The children fall prey to academic stress when they are taught to be submissive and expected to give their best in every possible way no matter they like the field or otherwise. This is quite contrary to modern research in education. For instance, Howard Gardner’s theory of ‘multiple intelligences’ in 1980’s maintains that the students are not universally on the same page in their learning styles and interests; they differ from each other for having different types of intelligences. These different intelligences position each child or a student as a unique individual and social being with his/her identity, personality traits, cultural habitues and linguistic experiences. Thus, expecting a similar response in performance from all students in a single class, from modern research perspectives, is quite absurd. A conducive learning environment provides the ideal situations to the students where they can recognize their particular potentials and realize them into positive outcomes. This approach makes learning less stressing. And the students instead of feeling academically crippled take interest in learning and perform comparatively better.

Learning is purely a cognitive activity which involves human engagement in its process at a deeper level. If learning is made boring and unproductive, it becomes stressful. The students are likely to lose their interest in several academic tasks such as classroom discussions, individual and pair tasks and group formations. They do not participate in learning curiously. They are rather made to be a part of classroom activity. This kind of boredom in learning has taken place due to our misunderstanding and mishandling of pedagogy in its essence.

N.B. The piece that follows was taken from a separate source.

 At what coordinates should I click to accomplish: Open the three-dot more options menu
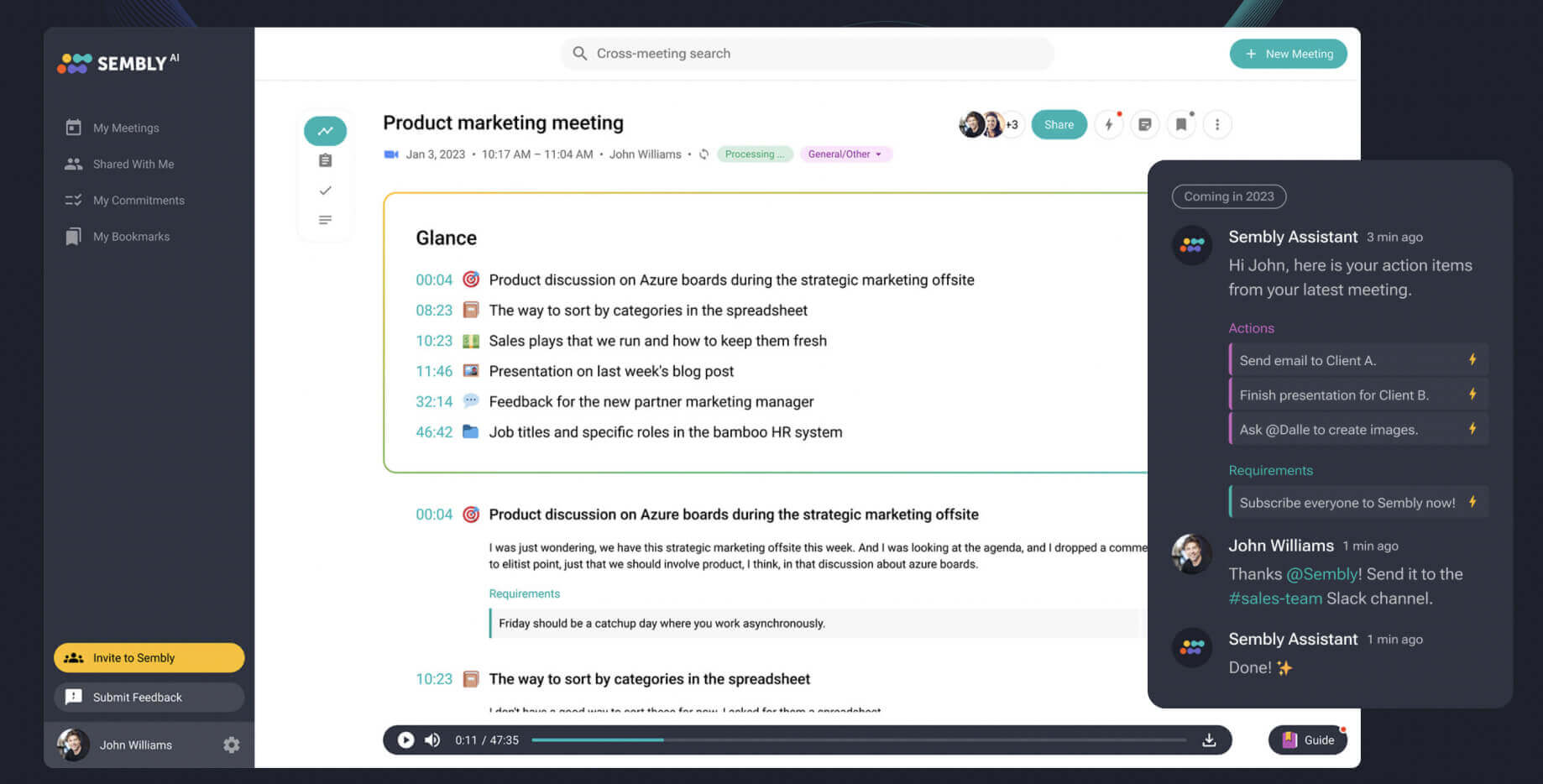click(x=1217, y=125)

A shift of pedagogical stance from ‘teacher-centered class’ to ‘learner-centered class’ has caused a serious trouble to the classroom learning practices today in Pakistan. A common place assumption holds that ‘learner-centered pedagogy’ works far better than ‘teacher-centered classes’. It is due to the fact that modern education puts more emphasis on learner rather than the teacher. In previous times, education was simply considered a process of transference of facts, information and knowledge to the students. This model what Paulo Fieri called ‘Banking Concept of Education’ where the teacher is a depositor, knowledge is a deposit and the student is a depository has been challenged with the rise of ‘critical pedagogy’ which questions the authoritative position of the teacher and replaces traditional pedagogy with ‘Emancipatory Approach’. The students in this model are no more passive recipients of knowledge; they are not anymore empty vessels to be filled up by the teachers. Learning is rather seen as a dialogic activity. It is not transference of facts and figures, knowledge and information, it is rather sharing of knowledge and problematizing what is taken for granted and certain.

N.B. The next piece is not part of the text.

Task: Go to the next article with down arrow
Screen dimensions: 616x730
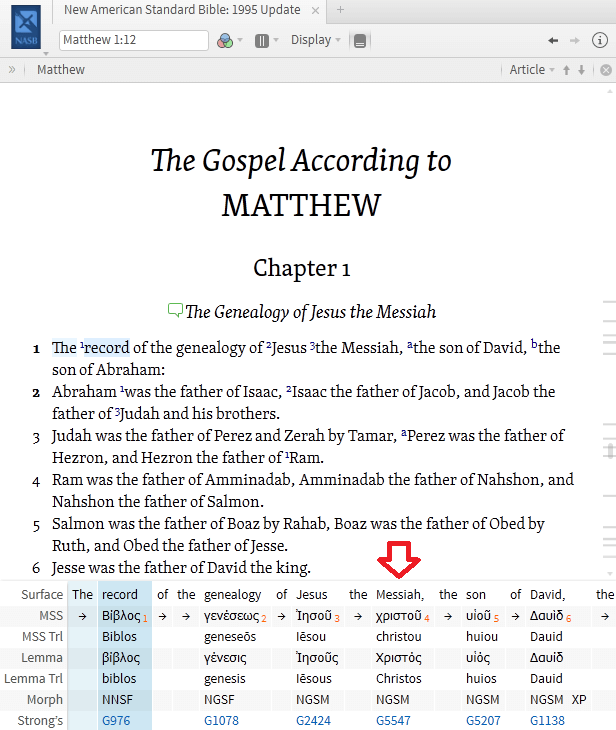Action: [x=581, y=70]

This approach proved helpful for students in liberating themselves from the forces of teachers’ authority and monopoly over their ‘individual experiences’ and ‘identity’.
Unfortunately, the dialogic and emancipatory pedagogy has been misunderstood in academic circles and thus failed to direct our present day classes to be in ideal conditions. As a result, we have either more teacher-centered classes the way they used to be or more learner-centered classrooms without any productive input on teachers’ part. In dominantly teacher-centered classes, the students’ experiences are ignored at best and their ‘presence as a social being’ is fully marginalized. On the contrary, in learner-centered classes, the learners are expected to be more responsible for their learning and knowledge generation. Teachers stand as facilitators. They provide content and materials related to their specific disciplines and expect the students to grasp the content through peer discussion and interaction. Teachers’ input lacks to a greater extent in such a class which definitely demotivates learners and also puts them under academic pressure. Both are the extreme views and thus not compatible with ‘Emancipatory and Dialogic approach’ as inspired by critical pedagogy.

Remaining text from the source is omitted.